20 May Making a Case for Vocational Learning
You remember when you wrote the JAMB examination and you were under intense pressure to score above 200 so as to qualify for Post-Jamb exam into a Tertiary Institution. Remember WAEC; you needed to ace the core subjects including English and Mathematics while simultaneously avoiding an ‘F’ in your result so as to better your chances, you perfected the act of espionage- bending over your paper with faux concentration while minding the business of your buddy’s beside you who is so much better at reconnaissance for answers from all corners around him/her.
Fast-forward a few months later, you seat in for Post-Jamb to your school of choice and take the exam. The result is posted and your score is just shy of the fixed cut-off so you are advised to select a Course you had absolutely no idea existed. You listen to those who say being a graduate is the important thing not the course of study so you settle to study a local Language or Forensic Anthropology (in Nigeria, are you kidding me?) or Archeology (sighs!).
4/5years later, you are celebrating your graduation with a 3.1 CGPA and your Second Class Lower certificate in a course you never quite had an interest in. Your folks are super proud of you. You are effectively the first in your lineage to go to school and graduate thus the sky is your starting point. Everyone turns up for celebration, they even wheeled in your Great-Grand ma from ICU (Intensive Care Unit), conveniently forgetting that she has Alzheimer and as far as she was concerned she just got abducted by undiscovered specie of humans. Service year comes and go and you are in the sadistic embrace of the Nigerian labor market, fighting for a spot with 1st class, Second Class upper, Msc, PHD and some other funky 3-5 letters acronym certificate holder. Out of desperation you settle for the next best thing in your opinion and in time forget about your passion to design or create things. You let your certificate define you.
The above lengthy scenario describes the life of oh-so-many graduates in Nigeria today. For some it doesn’t play out exactly as described above but still they restrict their knowledge and exposure to only what they learnt in school.

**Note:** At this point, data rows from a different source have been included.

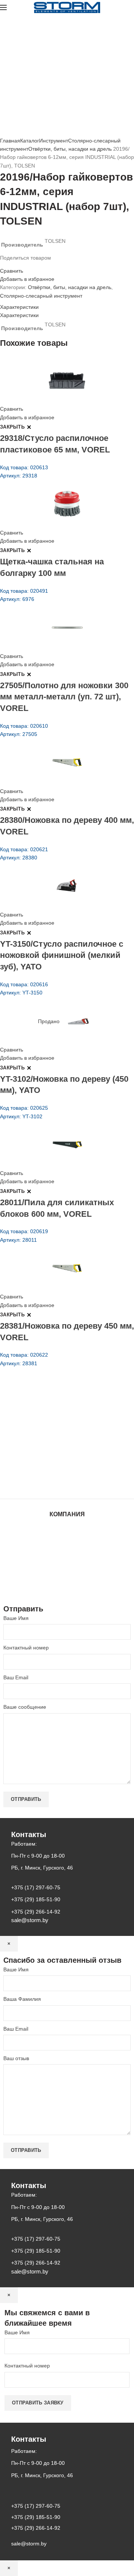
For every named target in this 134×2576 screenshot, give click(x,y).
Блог (67, 1551)
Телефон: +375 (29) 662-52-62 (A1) (55, 1420)
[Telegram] (24, 264)
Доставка (67, 1580)
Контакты (67, 1559)
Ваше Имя (16, 1618)
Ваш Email (15, 1677)
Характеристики (19, 307)
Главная (10, 141)
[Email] (6, 264)
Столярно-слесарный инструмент (41, 296)
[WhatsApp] (15, 264)
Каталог (29, 141)
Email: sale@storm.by (36, 1482)
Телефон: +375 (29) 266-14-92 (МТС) (57, 1451)
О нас (67, 1544)
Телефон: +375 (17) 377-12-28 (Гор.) (57, 1461)
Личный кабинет (67, 1566)
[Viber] (29, 264)
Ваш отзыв (16, 2058)
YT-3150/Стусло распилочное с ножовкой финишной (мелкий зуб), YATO (61, 955)
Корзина (67, 1573)
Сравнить (11, 271)
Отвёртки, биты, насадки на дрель (70, 149)
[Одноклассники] (11, 264)
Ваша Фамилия (22, 1999)
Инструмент (53, 141)
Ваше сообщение (24, 1707)
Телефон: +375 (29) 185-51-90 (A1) (55, 1441)
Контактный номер (26, 1648)
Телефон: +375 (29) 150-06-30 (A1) (55, 1430)
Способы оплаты (67, 1588)
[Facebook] (2, 264)
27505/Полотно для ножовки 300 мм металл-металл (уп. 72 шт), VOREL (64, 697)
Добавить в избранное (27, 279)
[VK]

Remember some generations ago, education was absolutely unnecessary; all you needed was your farm, your herds of cattle and your vocational skills to attract a healthy lifestyle and chics. Then we moved on to a phase where it was education or nothing, vocational skill set was relegated to private hobbies on a minuscule scale. Now, we have come full circle around; education and a vocational skill(s) set are absolutely vital to survive the harsh economy. This is our reality. Take for example Ima- a Dentist who had assumed that the only way she could survive was to apply to a Government hospital; earn “government money” and simultaneously run a Private Practice (PP). As soon as the harsh wind of reality slapped her hard across the face she realized that she was unable to deal, she reacted by settling down into her new role as a Front Desk officer conveniently forgetting that her mother is into Tye and Dye and Adire textile business and that she has a knack for it too. Ms Dentist could have decided to grow her mother’s backyard business into an online and global brand by going at it with all that she has learnt. She was taught that
“…dental structures generally cannot repair themselves and require regular care to retain their health and vitality to remain strong”

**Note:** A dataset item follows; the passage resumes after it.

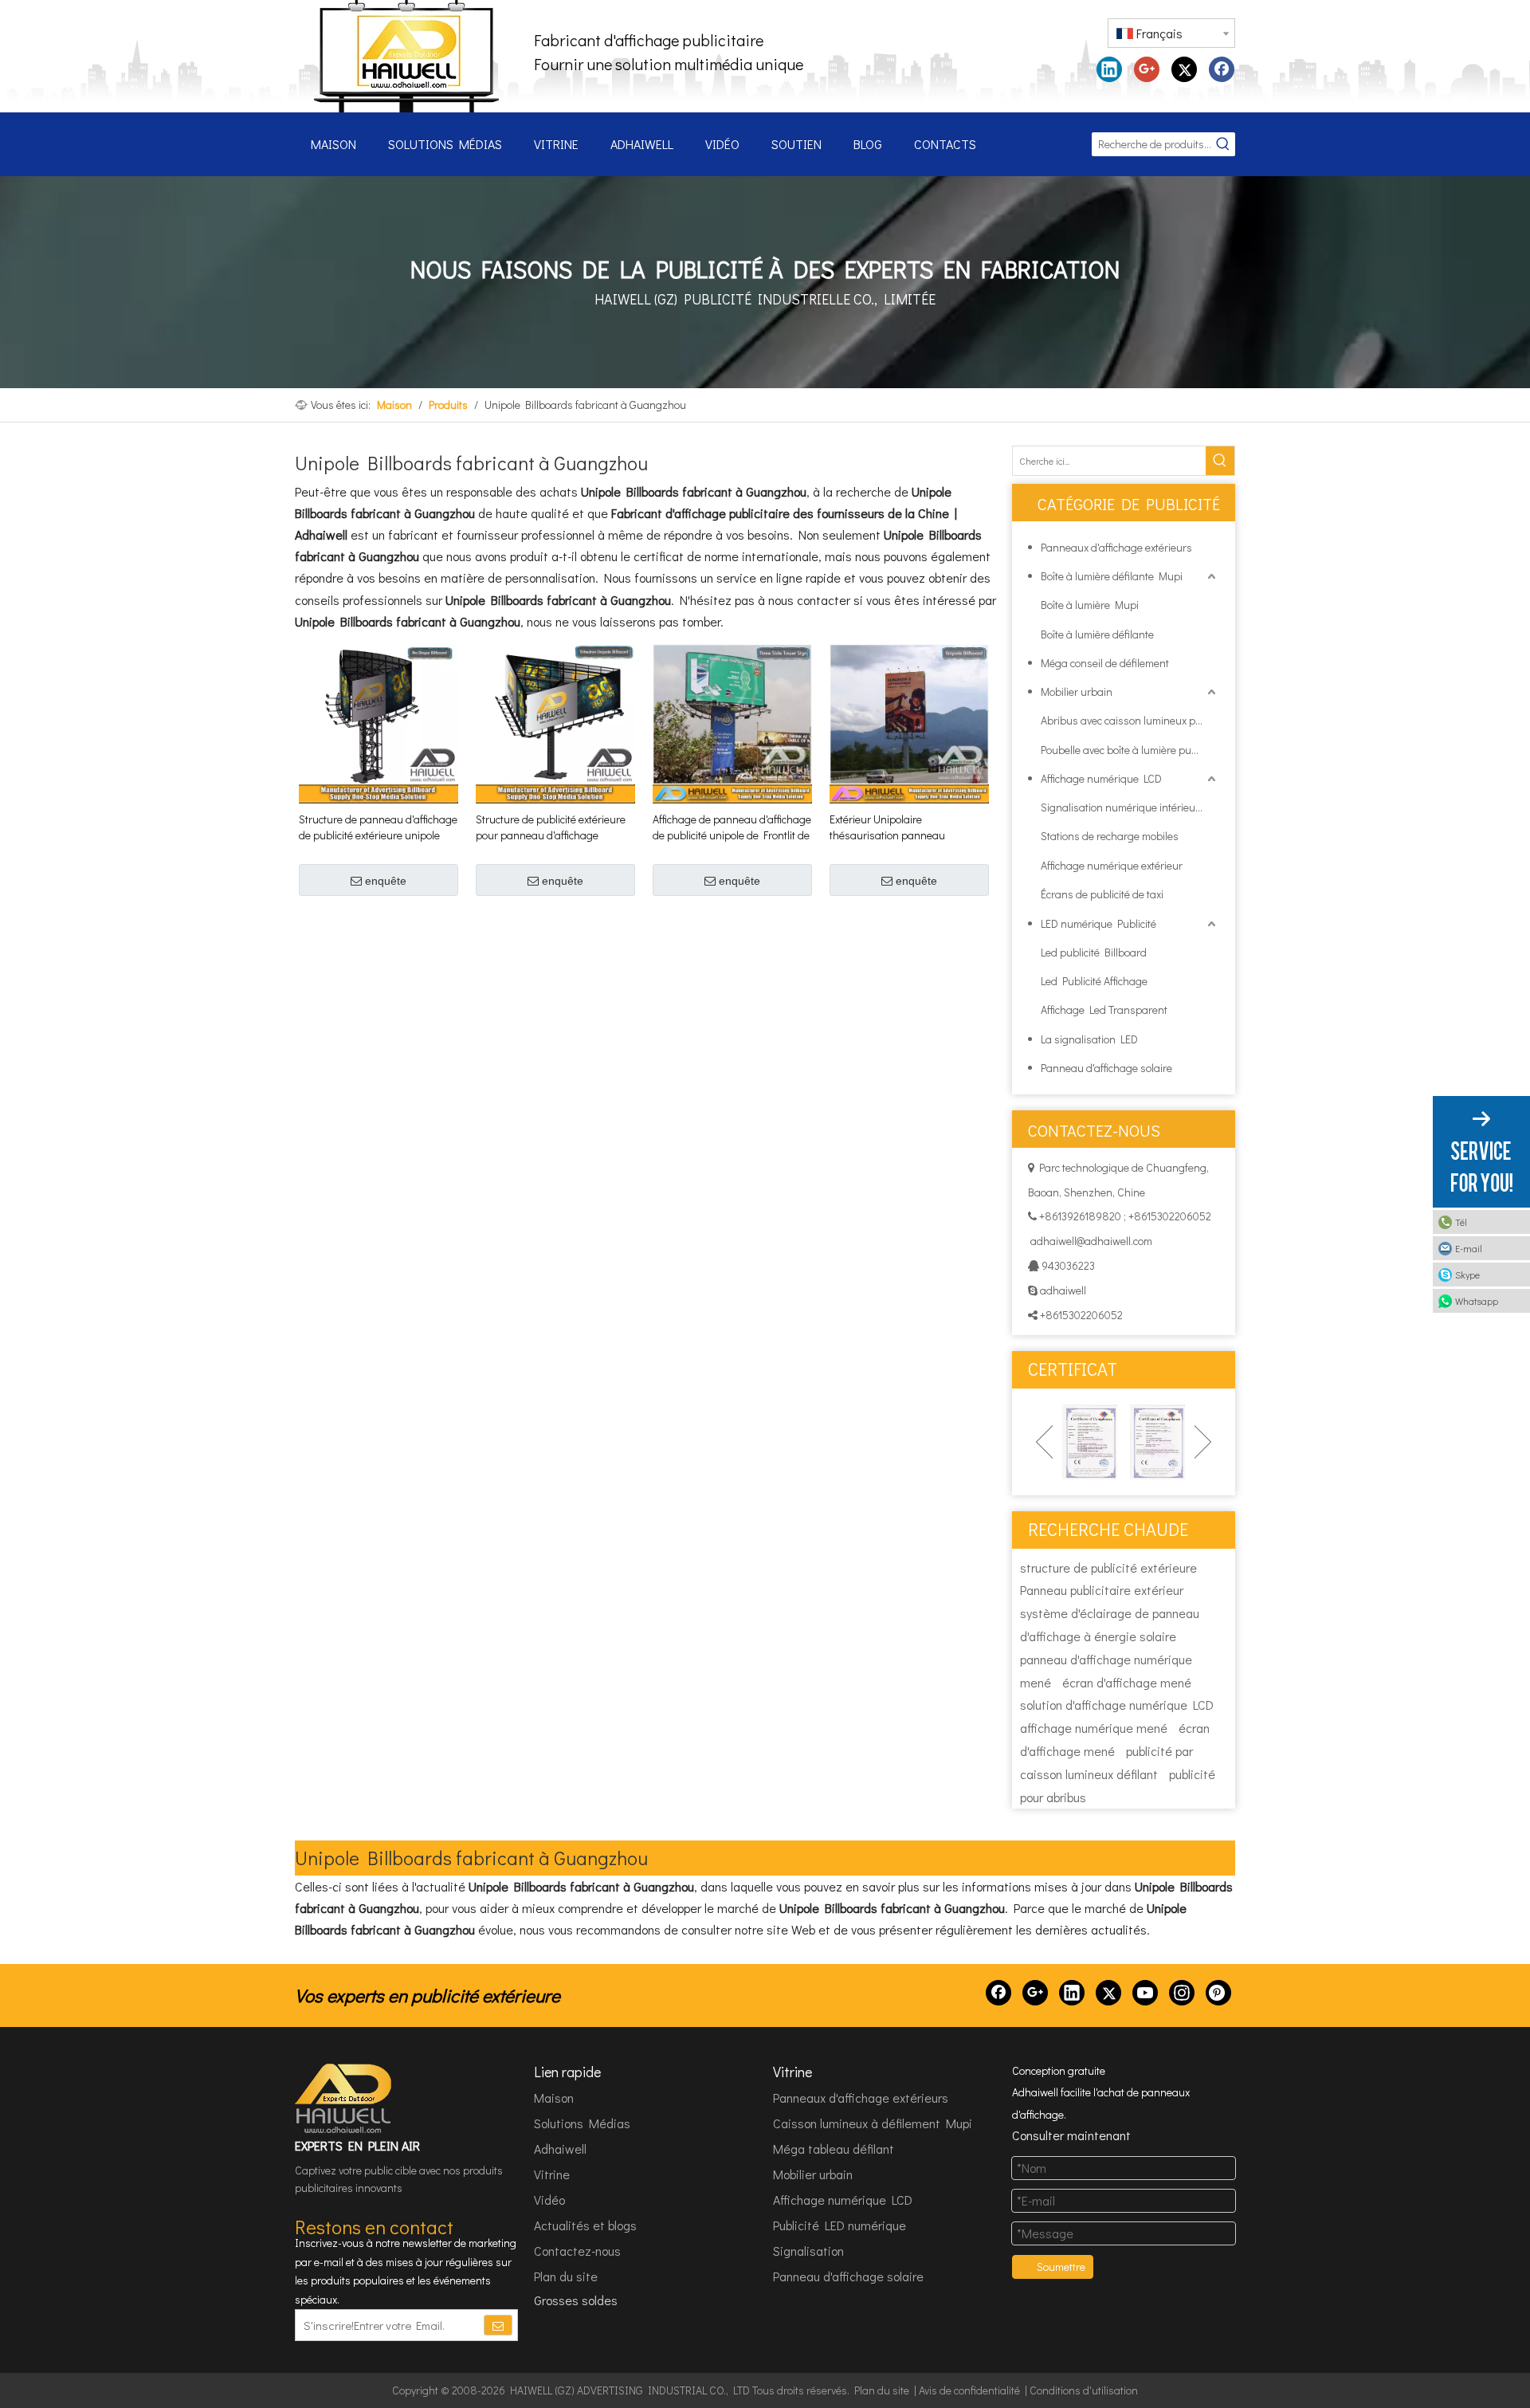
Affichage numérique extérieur (1112, 865)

This can be translated into
“Mum’s business cannot mature by itself from a small scale backyard business into a global brand except new ideas and concepts are injected into it to give it a new lease at life.
I would like to emphasize that the role of education isn’t only to train one in the line of study; it is also to enable one see problems differently and tackle it with refined finesse.
I have come across several people who refused to be defined by just a certificate; a distant mentor who studied Medicine and today runs an E-commerce store. a doctor buddy who today makes beautiful furniture and is in high demand, a scientist who makes clothes etc and what they all have in common is that they are absolutely pleased with the path they are on. For some of them condition (read unemployment) forced them to looked deeper to discover their passion, and their passion in turn provides them with a source of livelihood and satisfaction for others as soon as they obtained what family and society demanded of them, they turned to what they desired.
In conclusion, take time out from your hour-long romance with Jobberman and your 7-days fasting for a job at Shell to look at yourself. What do I love to do? What can I make of what I love to do? Do I want to put up with an unsatisfying job and a dreary 8-5 timetable? No, then vocational skills may have the answer and the satisfaction you seek. You have a skill, develop it today.